Mais assumer les conséquences de ses engagements, ce peut être aussi d’avoir à affronter la mort violente, comme ce fut le cas pour Jésus, qui n’a pas cherché à mourir mais a assumé toutes les conséquences de son engagement. Voici ce que Pierre Claverie écrit à Pâques 1996 :

Nous savons maintenant, en Algérie, ce que signifie mourir de mort violente. Avec des dizaines de milliers d’Algériens et d’Algériennes, nous affrontons chaque jour cette menace diffuse qui se précise parfois et se réalise, quelles que soient les précautions prises… Et nous voilà posée la question radicale de la mort et donc du sens de notre vie… Le mystère de Pâques nous oblige à regarder en face la réalité de la mort de Jésus et la nôtre, et à rendre compte de nos raisons de l’affronter…

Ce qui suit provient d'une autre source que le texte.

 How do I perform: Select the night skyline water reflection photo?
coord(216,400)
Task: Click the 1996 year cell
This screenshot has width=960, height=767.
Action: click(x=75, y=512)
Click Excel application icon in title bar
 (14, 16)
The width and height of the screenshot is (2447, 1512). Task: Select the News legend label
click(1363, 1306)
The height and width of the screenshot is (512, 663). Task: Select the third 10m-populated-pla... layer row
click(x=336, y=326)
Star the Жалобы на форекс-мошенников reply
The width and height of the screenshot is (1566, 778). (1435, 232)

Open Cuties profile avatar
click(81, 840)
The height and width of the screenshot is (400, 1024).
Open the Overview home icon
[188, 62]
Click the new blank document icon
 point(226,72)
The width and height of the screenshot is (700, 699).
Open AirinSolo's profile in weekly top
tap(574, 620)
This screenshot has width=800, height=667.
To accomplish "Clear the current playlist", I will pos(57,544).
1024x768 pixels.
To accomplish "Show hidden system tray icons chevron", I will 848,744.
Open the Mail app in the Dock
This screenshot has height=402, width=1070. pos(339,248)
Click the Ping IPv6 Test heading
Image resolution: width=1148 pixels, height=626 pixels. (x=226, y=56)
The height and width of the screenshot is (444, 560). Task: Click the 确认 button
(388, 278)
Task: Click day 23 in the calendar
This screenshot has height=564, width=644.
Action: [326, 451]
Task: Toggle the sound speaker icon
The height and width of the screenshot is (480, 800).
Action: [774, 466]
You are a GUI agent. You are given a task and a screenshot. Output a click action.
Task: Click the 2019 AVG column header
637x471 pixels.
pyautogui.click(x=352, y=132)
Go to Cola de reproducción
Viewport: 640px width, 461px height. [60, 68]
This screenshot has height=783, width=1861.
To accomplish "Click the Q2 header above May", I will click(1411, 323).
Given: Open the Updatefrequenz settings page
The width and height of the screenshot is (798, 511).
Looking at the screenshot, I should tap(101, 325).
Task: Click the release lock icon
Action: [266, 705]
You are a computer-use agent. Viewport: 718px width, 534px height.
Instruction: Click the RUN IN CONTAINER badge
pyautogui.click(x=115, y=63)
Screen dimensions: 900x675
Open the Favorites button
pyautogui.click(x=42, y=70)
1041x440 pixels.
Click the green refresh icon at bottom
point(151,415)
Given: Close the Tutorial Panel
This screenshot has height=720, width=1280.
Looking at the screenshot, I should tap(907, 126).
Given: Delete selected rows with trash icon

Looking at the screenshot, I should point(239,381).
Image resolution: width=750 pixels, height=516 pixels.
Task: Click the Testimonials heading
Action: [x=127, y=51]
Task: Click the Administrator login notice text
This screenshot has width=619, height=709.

Ce don peut se vivre de diverses manières, soit comme l’a vécu Jésus, par des prises de position qui ont entraîné sa mort, car on a voulu faire taire sa voix, soit en se donnant dans les petites choses de la vie quotidienne. C’est ce que Pierre Claverie appelait le martyre blanc

Le martyre blanc, c’est ce qu’on essaie de vivre chaque jour, c’est-à-dire ce don de sa vie goutte à goutte dans un regard, une présence, un sourire, une attention, un service, un travail, dans toutes ces choses qui font qu’un peu de la vie qui nous habite est partagée, donnée, livrée. C’est là que la disponibilité et l’abandon tiennent lieu de martyre, d’immolation. Ne pas retenir sa vie.

Être là a, pour lui, un sens éminemment eucharistique, une eucharistie vécue comme une vie qui se donne jusqu’au point de non-retour et pas seulement un mémorial d’un événement passé. L’eucharistie, c’est nous. Ce n’est mémorial que si Jésus accomplit, aujourd’hui, en nous, l’offrande de sa vie.